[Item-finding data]

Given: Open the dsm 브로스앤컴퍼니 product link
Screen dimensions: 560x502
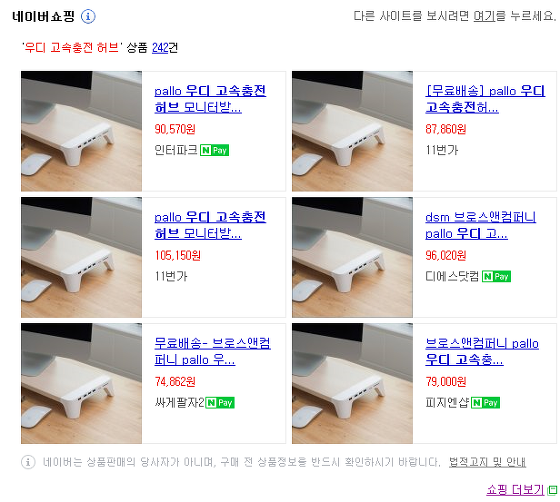Looking at the screenshot, I should (480, 225).
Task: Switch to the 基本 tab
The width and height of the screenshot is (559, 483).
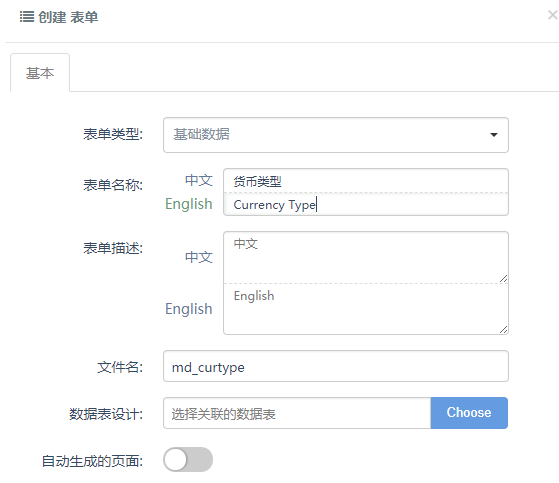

> [What to do] Can you edit the data above so that "tab" becomes "section", with everything else unchanged and the pictures left out of your answer?

> [Result of the task]
Given: Open the dsm 브로스앤컴퍼니 product link
Screen dimensions: 560x502
Looking at the screenshot, I should (480, 225).
Task: Switch to the 基本 section
The width and height of the screenshot is (559, 483).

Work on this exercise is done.